3) Equipara os Descobrimentos a uma cruzada e interpreta as viagens de exploração promovidas pelas coroas portuguesa e espanhola essencialmente como um capítulo na multissecular luta “pela riqueza e a alma do mundo” entre Ocidente e Oriente, um conflito eminentemente religioso que, no entender de Cliff, se prolonga até aos nossos dias, com “cristãos e muçulmanos […] barricados em campos hostis há tanto tempo que nada pode ser feito”;

4) Atribui às viagens de Vasco da Gama o duplo papel de ter definido, no mundo ocidental, a clivagem entre as eras medieval e moderna, e de ter virado a batalha entre cristãos e muçulmanos em favor dos primeiros, num momento em que ela estava “aparentemente perdida” para os cristãos – uma perspectiva desmentida por o Império Otomano, ter alcançado o seu máximo esplendor e poder nas décadas que se seguiram à viagem inaugural de Gama, uma vez que o reinado de Solimão I o Magnífico (1520-66) foi pontuado pela conquista de Belgrado (1521) e da ilha de Rodes (1523), pela esmagadora derrota dos húngaros na Batalha de Mohács (1526), em que Luís II da Hungria perdeu a vida, e pelo cerco a Viena (1529) – o cerco a Viena acabou por fracassar (tal como uma segunda tentativa em 1532), mas o sacro imperador germânico Fernando I foi forçado a assinar o Tratado de Constantinopla (1533), em que reconhecia Solimão como “pai e suserano” e se comprometia a pagar-lhe um tributo anual.

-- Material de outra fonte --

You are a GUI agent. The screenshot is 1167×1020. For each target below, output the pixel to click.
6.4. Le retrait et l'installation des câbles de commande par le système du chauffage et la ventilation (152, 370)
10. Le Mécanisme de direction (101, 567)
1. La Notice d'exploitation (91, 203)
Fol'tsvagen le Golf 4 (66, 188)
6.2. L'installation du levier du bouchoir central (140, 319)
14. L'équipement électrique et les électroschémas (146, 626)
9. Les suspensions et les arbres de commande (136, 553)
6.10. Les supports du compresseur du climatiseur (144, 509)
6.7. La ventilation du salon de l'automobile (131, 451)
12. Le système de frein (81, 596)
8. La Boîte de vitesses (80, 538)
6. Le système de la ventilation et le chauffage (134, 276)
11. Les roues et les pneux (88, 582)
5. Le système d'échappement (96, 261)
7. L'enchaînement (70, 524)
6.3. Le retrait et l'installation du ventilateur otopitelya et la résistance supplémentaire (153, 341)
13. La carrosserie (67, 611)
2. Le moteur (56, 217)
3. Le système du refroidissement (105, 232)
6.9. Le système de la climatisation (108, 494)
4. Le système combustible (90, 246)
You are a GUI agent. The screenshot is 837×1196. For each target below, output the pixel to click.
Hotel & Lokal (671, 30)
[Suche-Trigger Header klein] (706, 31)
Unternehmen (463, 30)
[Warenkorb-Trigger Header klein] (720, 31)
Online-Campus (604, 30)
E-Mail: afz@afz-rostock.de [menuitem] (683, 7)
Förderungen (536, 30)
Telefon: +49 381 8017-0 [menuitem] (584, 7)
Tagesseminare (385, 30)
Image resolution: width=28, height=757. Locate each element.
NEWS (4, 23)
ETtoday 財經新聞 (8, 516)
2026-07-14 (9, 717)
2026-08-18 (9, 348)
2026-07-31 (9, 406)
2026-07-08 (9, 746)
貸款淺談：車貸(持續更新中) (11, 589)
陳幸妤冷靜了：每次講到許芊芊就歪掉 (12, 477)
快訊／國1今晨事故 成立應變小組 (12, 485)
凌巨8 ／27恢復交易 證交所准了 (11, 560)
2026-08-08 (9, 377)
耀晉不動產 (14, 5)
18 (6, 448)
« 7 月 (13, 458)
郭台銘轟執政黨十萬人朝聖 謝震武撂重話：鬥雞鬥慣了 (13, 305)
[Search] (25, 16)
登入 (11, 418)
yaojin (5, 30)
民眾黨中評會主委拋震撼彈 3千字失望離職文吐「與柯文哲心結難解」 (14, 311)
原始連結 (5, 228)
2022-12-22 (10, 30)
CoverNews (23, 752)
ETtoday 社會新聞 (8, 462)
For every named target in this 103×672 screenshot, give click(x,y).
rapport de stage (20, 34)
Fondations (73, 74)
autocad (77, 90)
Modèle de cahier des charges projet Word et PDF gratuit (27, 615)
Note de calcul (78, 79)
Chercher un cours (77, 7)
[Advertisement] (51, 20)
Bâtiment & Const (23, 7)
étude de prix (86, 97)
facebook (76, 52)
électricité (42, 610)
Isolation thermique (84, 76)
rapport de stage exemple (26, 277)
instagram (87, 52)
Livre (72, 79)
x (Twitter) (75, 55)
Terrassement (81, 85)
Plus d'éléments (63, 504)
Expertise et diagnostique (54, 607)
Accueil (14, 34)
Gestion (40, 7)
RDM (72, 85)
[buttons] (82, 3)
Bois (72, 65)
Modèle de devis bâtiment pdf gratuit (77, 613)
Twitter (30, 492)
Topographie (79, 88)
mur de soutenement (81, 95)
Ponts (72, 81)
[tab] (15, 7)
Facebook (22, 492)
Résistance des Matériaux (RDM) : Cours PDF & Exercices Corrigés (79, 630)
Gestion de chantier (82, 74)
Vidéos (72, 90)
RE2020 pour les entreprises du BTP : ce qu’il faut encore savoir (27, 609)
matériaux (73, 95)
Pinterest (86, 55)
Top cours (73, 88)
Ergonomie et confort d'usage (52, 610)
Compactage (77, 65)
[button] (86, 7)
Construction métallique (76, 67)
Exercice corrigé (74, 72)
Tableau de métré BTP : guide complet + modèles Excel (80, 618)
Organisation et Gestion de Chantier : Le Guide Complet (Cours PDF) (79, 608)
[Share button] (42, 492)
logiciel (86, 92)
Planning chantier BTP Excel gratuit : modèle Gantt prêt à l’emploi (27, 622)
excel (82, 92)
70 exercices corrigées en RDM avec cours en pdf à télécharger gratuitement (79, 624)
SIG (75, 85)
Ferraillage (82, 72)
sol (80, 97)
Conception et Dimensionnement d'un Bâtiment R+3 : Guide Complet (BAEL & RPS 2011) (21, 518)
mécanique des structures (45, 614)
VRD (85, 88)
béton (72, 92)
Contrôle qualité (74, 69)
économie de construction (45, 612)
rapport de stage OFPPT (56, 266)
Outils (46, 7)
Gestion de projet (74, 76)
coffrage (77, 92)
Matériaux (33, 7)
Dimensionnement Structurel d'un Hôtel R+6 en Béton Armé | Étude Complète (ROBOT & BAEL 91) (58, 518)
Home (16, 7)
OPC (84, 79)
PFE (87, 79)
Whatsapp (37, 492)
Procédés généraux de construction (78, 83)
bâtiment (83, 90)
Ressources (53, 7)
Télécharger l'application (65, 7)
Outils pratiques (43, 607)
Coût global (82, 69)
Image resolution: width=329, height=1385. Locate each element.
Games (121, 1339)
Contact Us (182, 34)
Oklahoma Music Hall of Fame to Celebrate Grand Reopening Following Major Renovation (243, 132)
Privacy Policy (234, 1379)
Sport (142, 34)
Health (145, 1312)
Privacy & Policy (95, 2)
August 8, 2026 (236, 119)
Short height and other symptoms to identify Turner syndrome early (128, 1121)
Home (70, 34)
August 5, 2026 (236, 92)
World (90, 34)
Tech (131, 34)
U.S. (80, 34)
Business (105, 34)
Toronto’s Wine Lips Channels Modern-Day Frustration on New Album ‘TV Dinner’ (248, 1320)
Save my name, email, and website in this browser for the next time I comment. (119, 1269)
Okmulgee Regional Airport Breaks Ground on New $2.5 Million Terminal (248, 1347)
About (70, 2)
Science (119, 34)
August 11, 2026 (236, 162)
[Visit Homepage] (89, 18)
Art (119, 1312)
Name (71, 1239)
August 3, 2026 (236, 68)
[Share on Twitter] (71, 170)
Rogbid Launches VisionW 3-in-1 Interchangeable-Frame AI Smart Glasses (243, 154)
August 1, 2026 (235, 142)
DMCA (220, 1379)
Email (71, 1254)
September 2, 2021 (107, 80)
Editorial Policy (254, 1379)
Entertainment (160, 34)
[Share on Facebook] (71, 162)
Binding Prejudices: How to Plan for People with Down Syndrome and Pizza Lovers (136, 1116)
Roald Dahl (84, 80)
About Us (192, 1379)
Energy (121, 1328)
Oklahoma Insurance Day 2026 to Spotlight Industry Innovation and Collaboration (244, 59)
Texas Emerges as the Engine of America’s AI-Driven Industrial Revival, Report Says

A frota otomana que protegia o Golfo de Aden, numa pintura turca do século XVI

No que respeita à forma, Cliff é adepto de um estilo farfalhudo e crê que “escrever bem” é sufocar as frases num molho espesso de adjectivos e advérbios de modo, gerando uma prosa trapalhona, arrebicada, pouco rigorosa e, por vezes, incompreensível, desastre que conta com a activa cumplicidade da tradutora.

Alguns rombos no casco

O livro de Sanjay Subrahmanyam está escrito com rigor e é uma leitura proveitosa, mas faz algumas opções discutíveis: logo nas primeiras páginas embrenha-se numa dissertação estéril sobre a ópera L’Africaine (1865), de Giacomo Meyerbeer, que tem como protagonista masculino uma personagem com o nome Vasco da Gama (assunto que será detalhado num próximo artigo). Se o primeiro capítulo não começa bem, o mesmo acontece com o último, em que as páginas iniciais da secção “O rosto do explorador” são preenchidas com a análise da parca iconografia conhecida de Vasco da Gama, sem que os quadros em apreço sejam reproduzidos no livro. Tentar extrair leituras psicológicas de quadros ou gravuras que foram realizados, por vezes muitos anos após a sua morte, por artistas que nunca viram o retratado – como é frequente com tantas figuras históricas – é uma das tarefas mais vãs que pode conceber-se; mas quando ao leitor nem sequer é dada a possibilidade de ver as imagens analisadas pelo autor, é natural que se sinta autorizado a saltar sobre tão vãs perorações.

Não dispondo do original inglês para cotejamento, não é possível apurar a quem cabe a responsabilidade da omissão dos retratos de Gama e – o que é mais grave – de um índice remissivo e de qualquer tipo de mapa, por singelo que seja. A segunda lacuna é uma velha “tradição” da edição portuguesa; a terceira é incompreensível numa obra em que é crucial a percepção do espaço geográfico e geopolítico em que se desenvolveram as viagens de Gama e a expansão portuguesa, e em que, para mais, a toponímia de hoje não coincide com a dos séculos XV/XVI e as versões locais dos topónimos e as suas versões portuguesas são frequentemente divergentes e até irreconhecíveis das designações locais.

A tradução suscita duas questões

1) O texto menciona dezenas de vezes o porto de “Judá”, na Península Arábica. Este importante porto, situado na costa oriental do Mar Vermelho, é conhecido nas línguas da Europa Ocidental como Gidá (português), Jeddah ou Jiddah (inglês), Djeddah (francês), Dschidda (alemão), Yeda (espanhol), ou Gedda (italiano), mas língua alguma o grafa como “Judá”, até porque criaria confusão com o reino israelita de Judá, que abrangia o planalto da Judeia e tinha capital em Jerusalém.

2) Na pg. 60 menciona-se uma “glaciação do Rio Tigre” durante o século XII, evento que desafia tudo o que se conhece sobre o clima da Terra.